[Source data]
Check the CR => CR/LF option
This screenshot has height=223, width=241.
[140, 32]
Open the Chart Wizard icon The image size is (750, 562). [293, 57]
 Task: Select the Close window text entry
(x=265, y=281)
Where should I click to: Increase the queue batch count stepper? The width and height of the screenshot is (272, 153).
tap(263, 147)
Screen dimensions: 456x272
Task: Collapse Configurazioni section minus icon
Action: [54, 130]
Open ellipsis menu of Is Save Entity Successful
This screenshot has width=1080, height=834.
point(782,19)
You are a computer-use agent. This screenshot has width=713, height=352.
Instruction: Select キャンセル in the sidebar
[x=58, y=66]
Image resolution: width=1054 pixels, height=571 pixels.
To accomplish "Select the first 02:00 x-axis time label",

- _TASK_
Exact copies of all the records are to be printed.

- _COMPLETED TASK_
Check the CR => CR/LF option
This screenshot has height=223, width=241.
[140, 32]
Open the Chart Wizard icon The image size is (750, 562). [293, 57]
 Task: Select the Close window text entry
(x=265, y=281)
Where should I click to: Increase the queue batch count stepper? The width and height of the screenshot is (272, 153).
tap(263, 147)
Screen dimensions: 456x272
Task: Collapse Configurazioni section minus icon
Action: [54, 130]
Open ellipsis menu of Is Save Entity Successful
This screenshot has width=1080, height=834.
point(782,19)
You are a computer-use agent. This screenshot has width=713, height=352.
Instruction: Select キャンセル in the sidebar
[x=58, y=66]
Image resolution: width=1054 pixels, height=571 pixels.
To accomplish "Select the first 02:00 x-axis time label",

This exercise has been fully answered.